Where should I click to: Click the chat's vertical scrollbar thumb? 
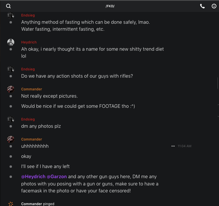point(218,83)
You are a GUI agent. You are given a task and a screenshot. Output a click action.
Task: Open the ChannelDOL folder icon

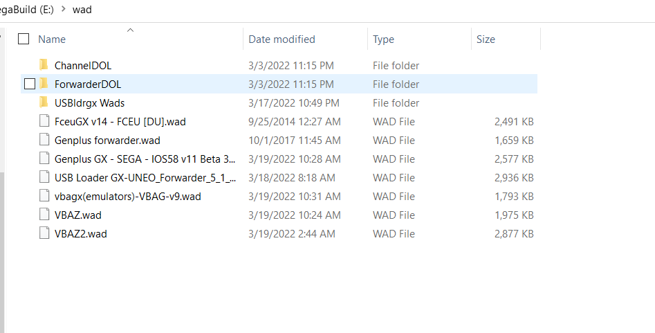(44, 65)
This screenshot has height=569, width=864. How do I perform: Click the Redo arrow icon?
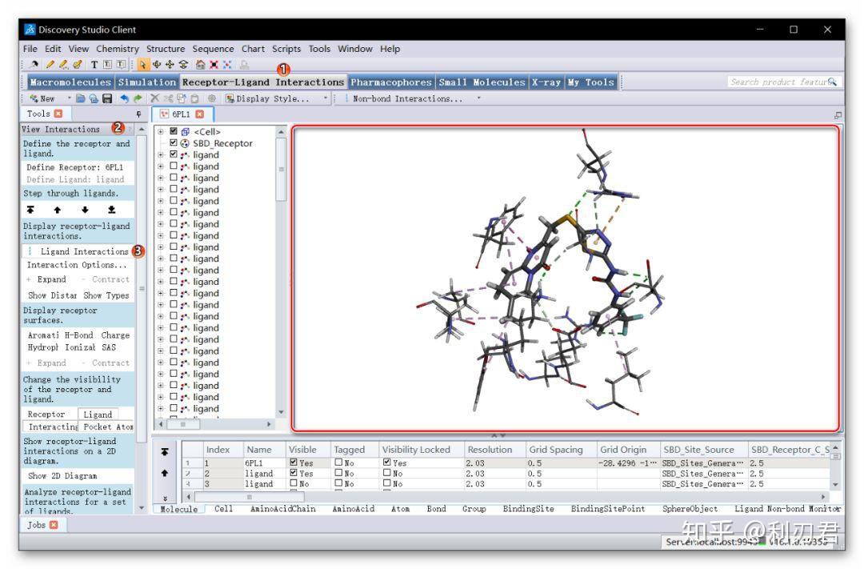tap(138, 97)
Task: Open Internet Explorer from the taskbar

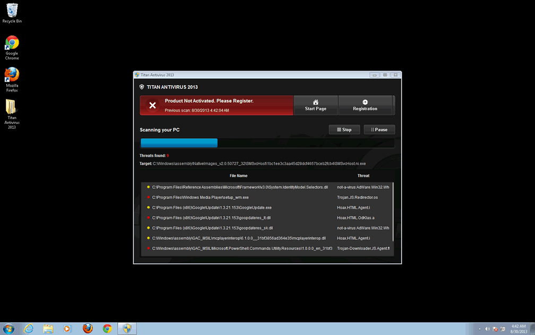Action: 29,329
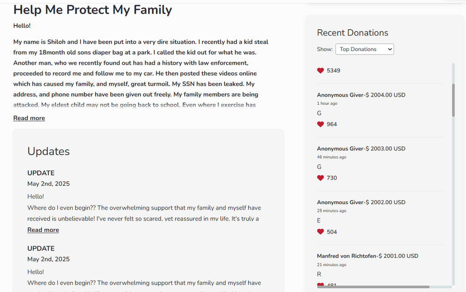
Task: Select Anonymous Giver of $2004.00 USD
Action: point(339,95)
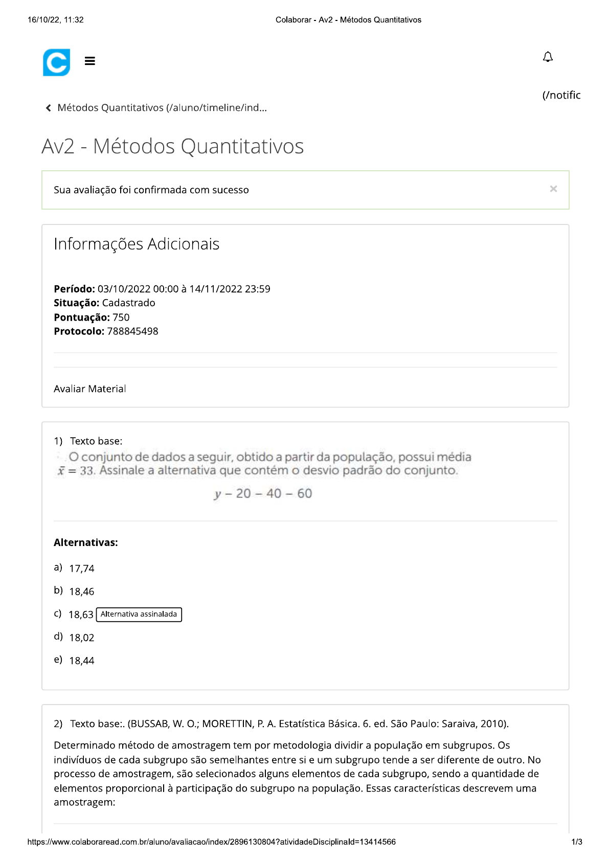Choose alternative e) 18,44
This screenshot has width=609, height=861.
point(81,661)
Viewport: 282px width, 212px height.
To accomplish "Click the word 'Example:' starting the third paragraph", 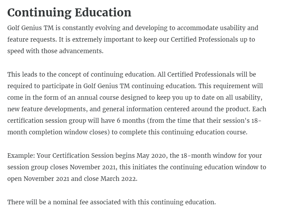I will [x=21, y=155].
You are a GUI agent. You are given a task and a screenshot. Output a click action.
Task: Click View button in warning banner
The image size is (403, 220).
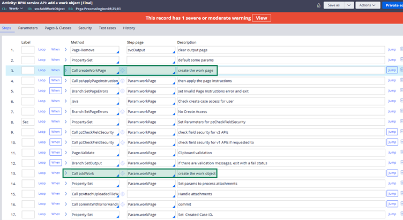[261, 18]
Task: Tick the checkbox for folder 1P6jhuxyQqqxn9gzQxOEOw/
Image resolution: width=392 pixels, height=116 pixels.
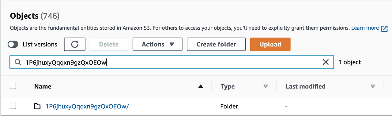Action: 13,106
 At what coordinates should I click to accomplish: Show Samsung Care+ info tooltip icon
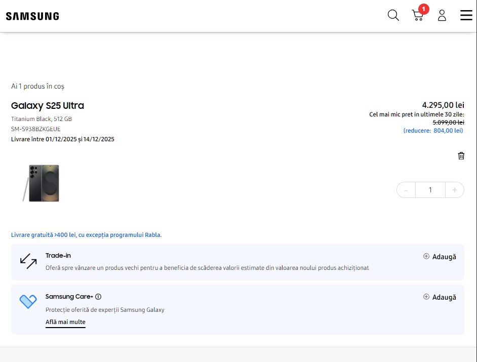pos(98,297)
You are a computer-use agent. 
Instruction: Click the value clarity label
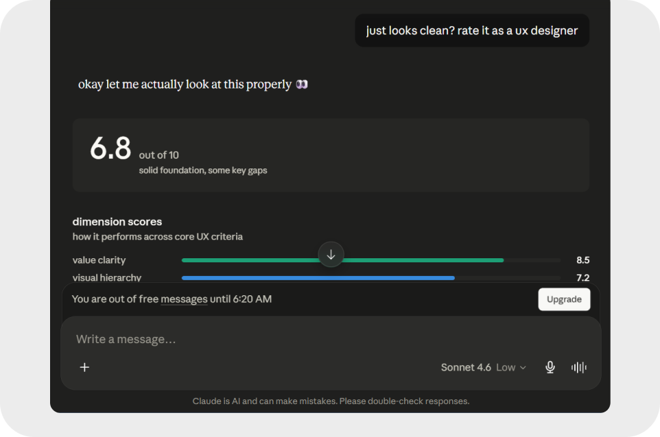[99, 260]
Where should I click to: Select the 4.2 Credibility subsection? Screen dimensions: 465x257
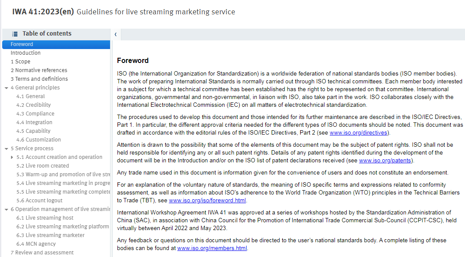click(x=33, y=105)
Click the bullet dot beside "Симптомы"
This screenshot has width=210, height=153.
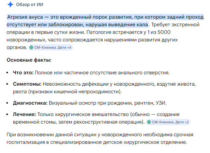coord(8,84)
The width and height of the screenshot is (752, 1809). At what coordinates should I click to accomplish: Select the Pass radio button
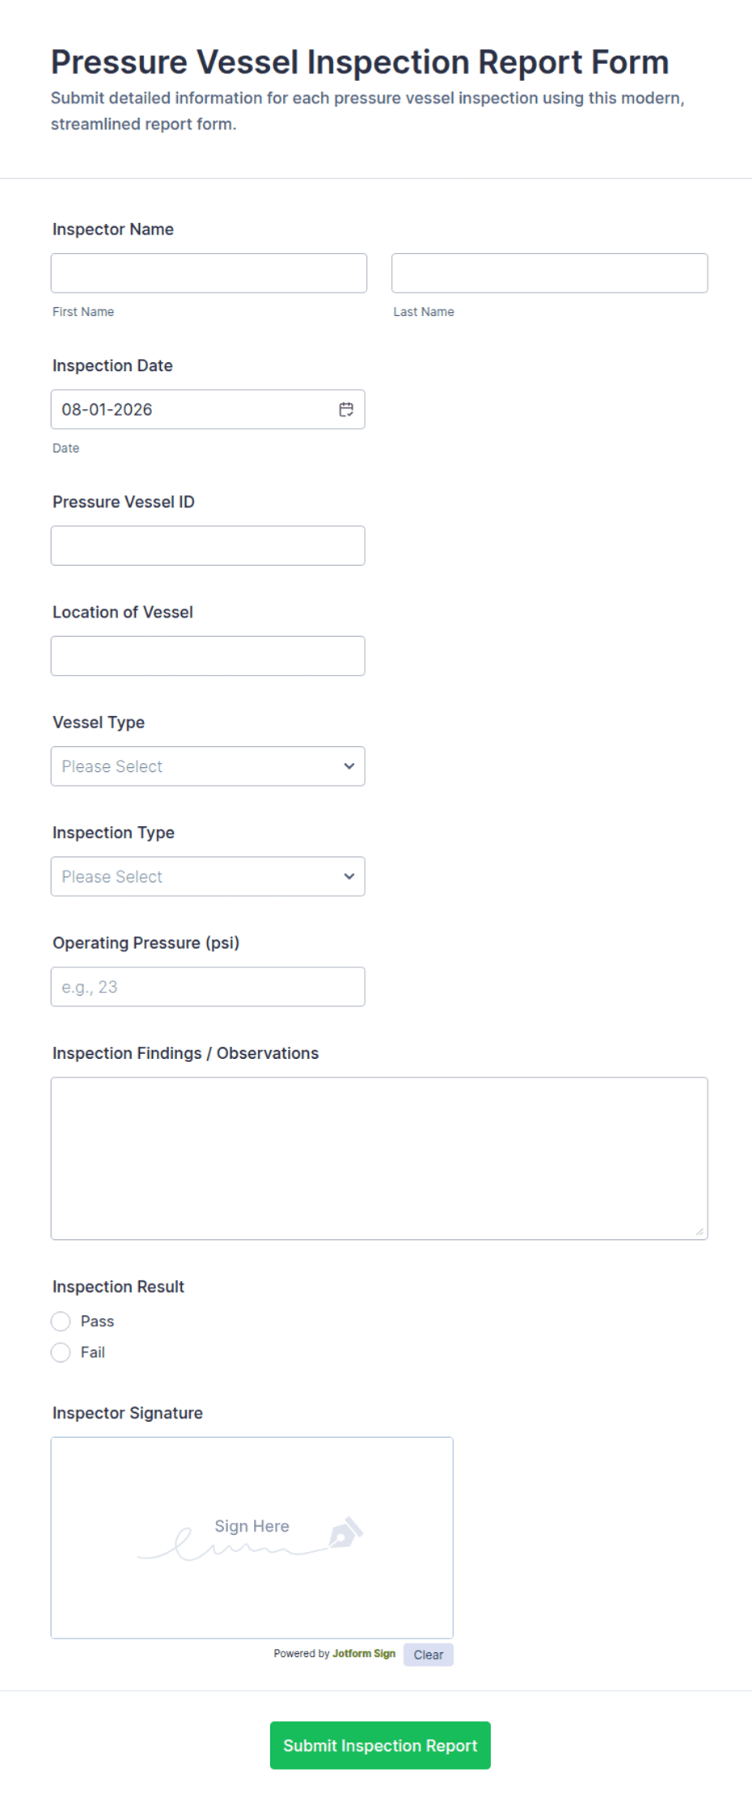tap(61, 1322)
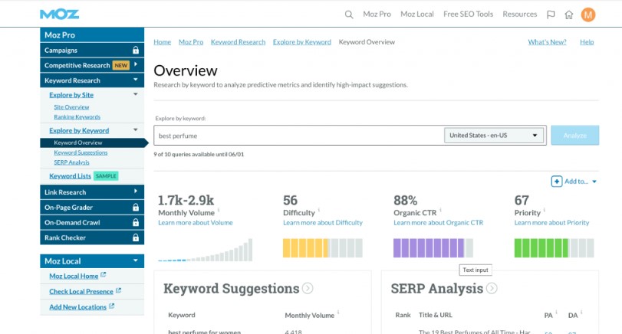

# # # # #

## Task
Can the lines from the one with "Click the bullet" to the end of the records above be quoted exactly, both ends included, with every picture omitted?

## Answer to this problem
Click the bullet dot beside "Симптомы"
This screenshot has width=210, height=153.
coord(8,84)
The width and height of the screenshot is (752, 1809). At what coordinates should I click to accomplish: Select the Pass radio button
tap(61, 1322)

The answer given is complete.